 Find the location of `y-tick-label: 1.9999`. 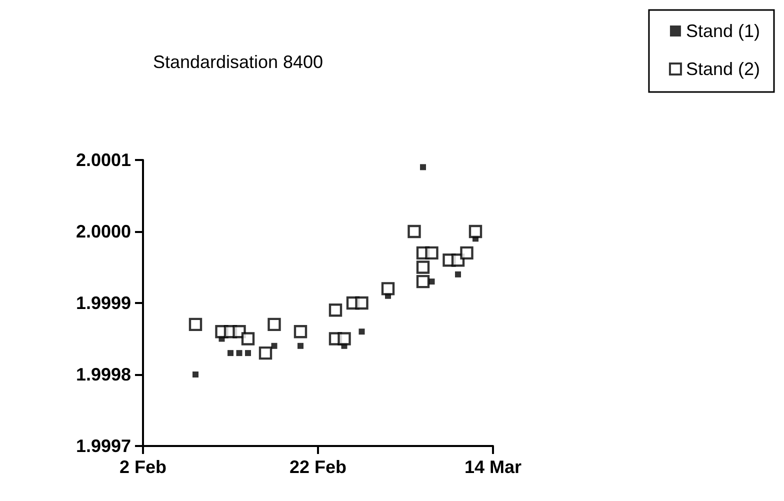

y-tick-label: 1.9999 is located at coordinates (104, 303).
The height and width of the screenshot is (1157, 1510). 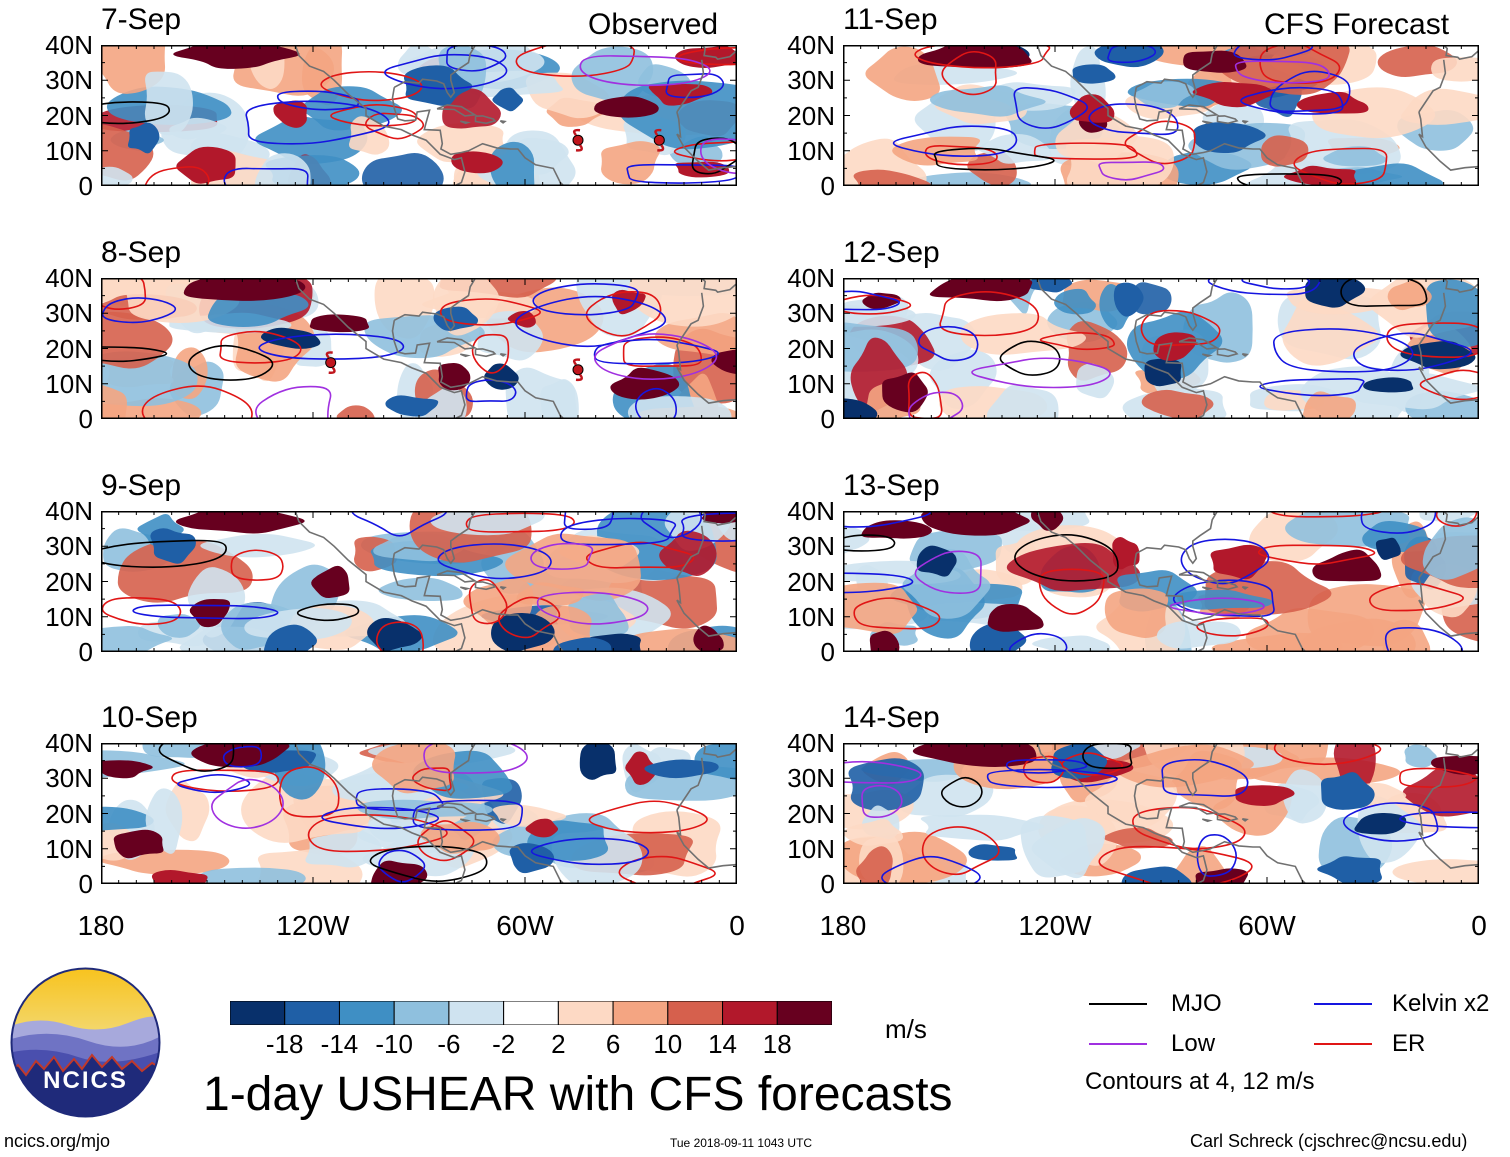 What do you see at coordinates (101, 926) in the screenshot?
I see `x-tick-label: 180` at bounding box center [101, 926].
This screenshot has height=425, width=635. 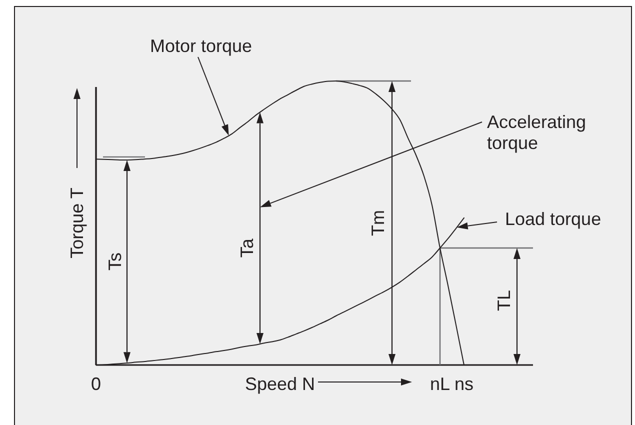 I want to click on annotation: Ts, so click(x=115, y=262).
################
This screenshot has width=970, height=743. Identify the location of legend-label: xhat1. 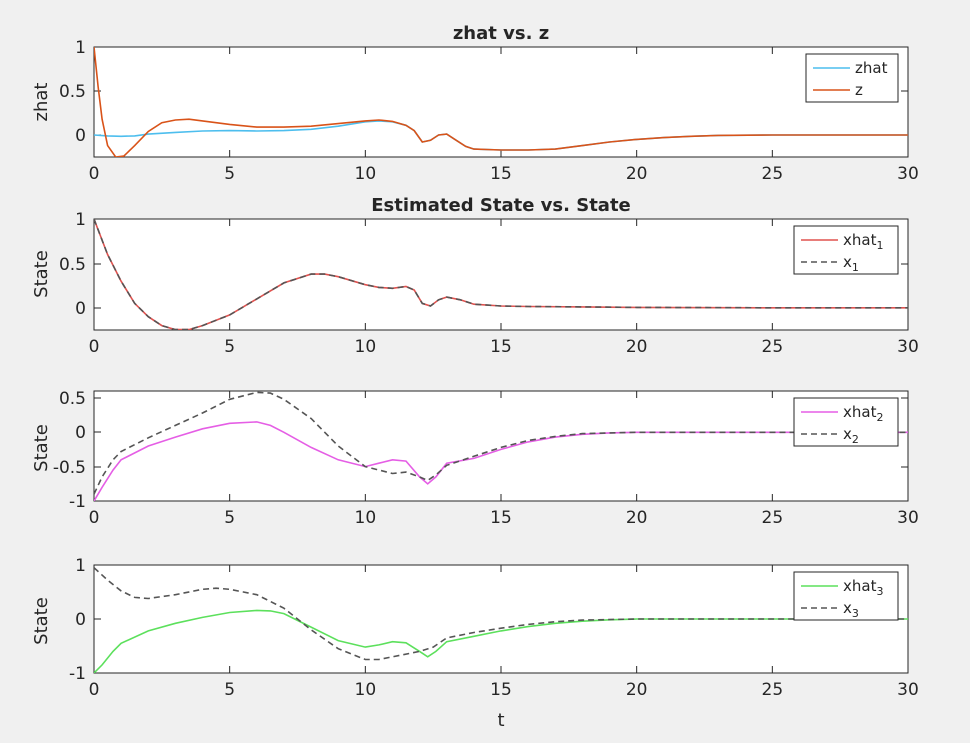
################
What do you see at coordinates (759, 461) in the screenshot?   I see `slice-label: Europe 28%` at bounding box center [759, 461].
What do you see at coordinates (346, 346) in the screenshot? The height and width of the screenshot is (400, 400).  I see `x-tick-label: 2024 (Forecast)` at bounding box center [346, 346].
################
**Try it**
Print the lines of the data again word for word, beginning at the line that contains "What do you see at coordinates (759, 461)" and stopping after the line that contains "What do you see at coordinates (346, 346)".

**Completed exercise**
What do you see at coordinates (759, 461) in the screenshot?   I see `slice-label: Europe 28%` at bounding box center [759, 461].
What do you see at coordinates (346, 346) in the screenshot? The height and width of the screenshot is (400, 400).  I see `x-tick-label: 2024 (Forecast)` at bounding box center [346, 346].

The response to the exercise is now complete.